Par Maitre Antoine Chéron, avocat spécialisé en propriété intellectuelle et NTIC,
fondateur du cabinet ACBM
Le projet de loi pour la « République numérique » présenté par Manuel Valls, Emmanuel Macron et Axelle Lemaire a vigoureusement été remanié par les sénateurs le mardi 3 mai puisque 621 nouveaux amendements ont été déposés. Le texte a été approuvé par 322 voix contre une, avec 23 abstentions émises essentiellement par des communistes.
Les politiques se sont emparé des 25 000 contributions émises pendant 3 semaines par les citoyens sur le site republique-numerique.fr créé le 26 septembre 2015 afin d’enrichir et perfectionner ce projet de loi indispensable à l’encadrement du numérique, aujourd’hui omniprésent dans la vie des tous. Le projet de loi avait déjà été modifié le 6 novembre 2015 sur la base de ces contributions avant d’être présenté en Conseil de ministres puis adopté en première lecture à l’Assemblée nationale à 356 voix pour et 1 contre le 26 janvier 2016.
L’adaptation des droits des internautes aux réalités économiques de l’internet
En arrivant au Sénat, le texte prévoyait déjà des mesures très concrètes pour les internautes. Par exemple, la portabilité des données ou encore le droit à l’oubli pour les mineurs et le maintien d’une connexion internet pour les personnes les plus démunies ne pouvant plus de le permettre. Tous les sujets liés au numérique sont traités dans ce projet, de la facilitation des dons par SMS au raccourcissement des délais avant le libre accès aux publications scientifiques de la recherche publique en passant par le reconnaissance des compétitions de jeux vidéo.

→ **Données fournies**
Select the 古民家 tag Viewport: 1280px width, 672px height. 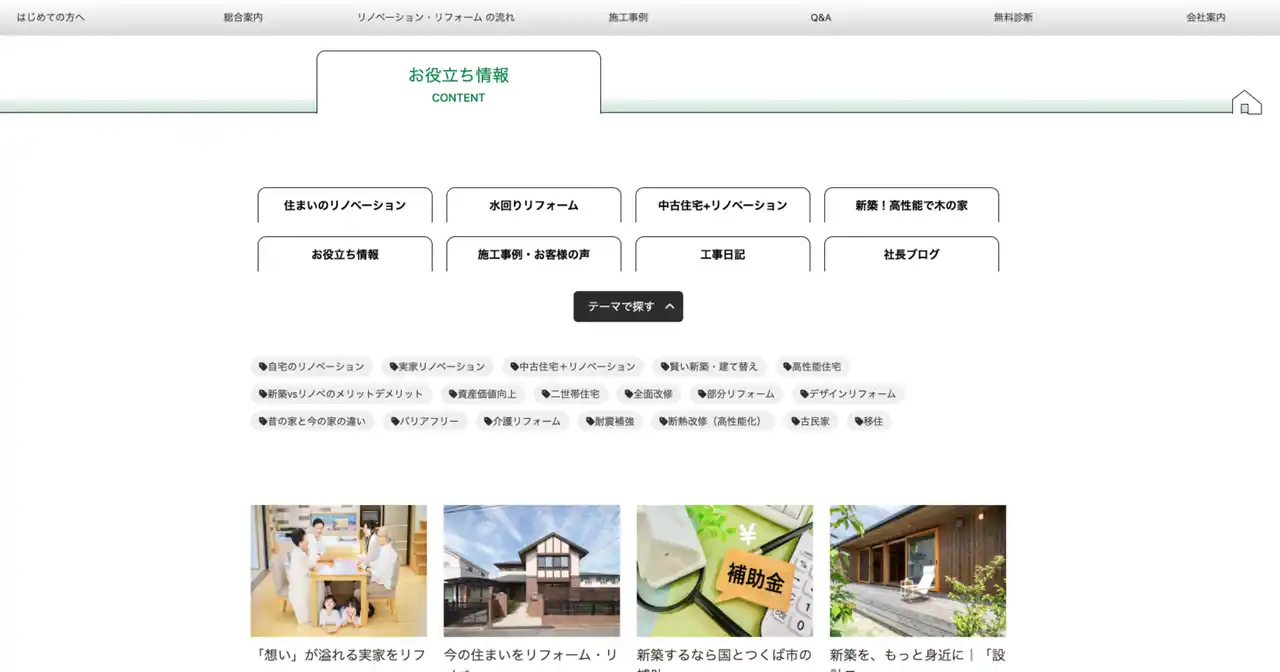coord(810,422)
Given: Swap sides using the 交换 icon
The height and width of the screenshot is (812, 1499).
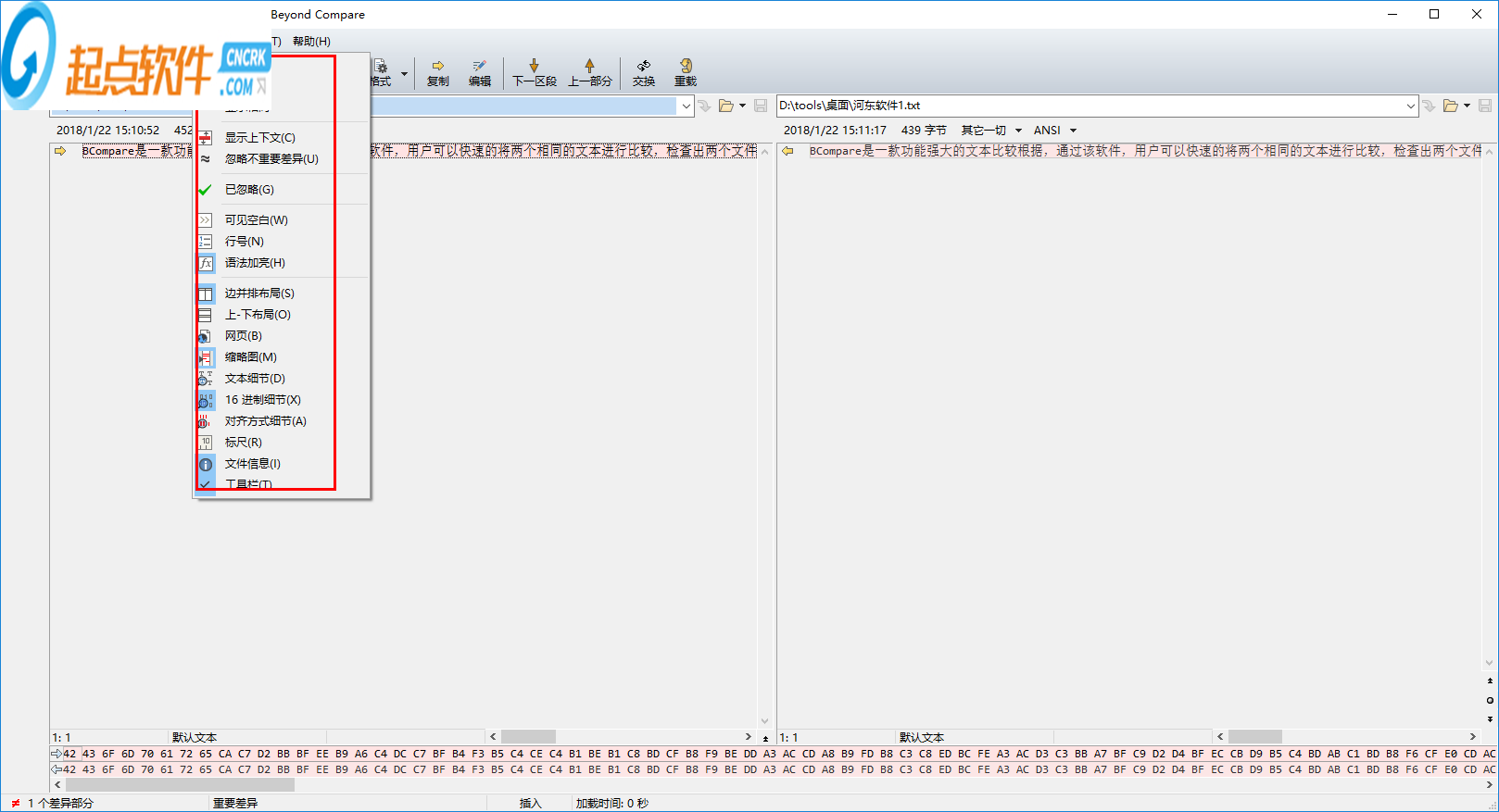Looking at the screenshot, I should tap(644, 72).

→ **Problèmes à résoudre**
1 > Dans l'extrait sur le projet de loi pour une République numérique, sur quoi repose l'affirmation que les sénateurs ont vigoureusement remanié le texte le mardi 3 mai ? Expliquez-le en une à trois phrases.
2 > Rédigez la suite de l'extrait sur le projet de loi pour une République numérique, à partir de sa dernière phrase.

→ **Résultats par tâche**
1 > Le remaniement est jugé vigoureux parce que 621 nouveaux amendements ont été déposés par les sénateurs ce jour-là.

2 >
S’agissant de ce dernier domaine, les sénateurs ont adopté un amendement permettant la création d’un contrat de travail spécifique aux joueurs professionnels de jeux vidéo qui s’inspire de celui utilisé dans le sport de haut niveau. Plutôt qu’avoir un contrat avec un autre intitulé de poste ou un statut d’entrepreneur, ils pourront désormais obtenir un statut de joueur professionnel salarié en acceptant un CDD dérogatoire d’un an minimum et de cinq ans maximum si l’amendement prospère.
Toujours en se concentrant sur la génération de profits via internet, les sénateurs ont également décidé d’encadrer l’activité de location de logements de particulier via des sites comme Airbnb. Pour éviter les sous-locations illégales, le Sénat a autorisé les communes de plus de 200.000 habitants à rendre obligatoire l’enregistrement de ce type de location. En parallèle, pour ceux qui auraient des revenus supérieurs à 5000 euros par an tirés de leur activité sur des plateformes en ligne de vente de particulier à particulier comme Le Bon Coin seront imposables à l’impôt sur le revenu et aux prélèvement sociaux.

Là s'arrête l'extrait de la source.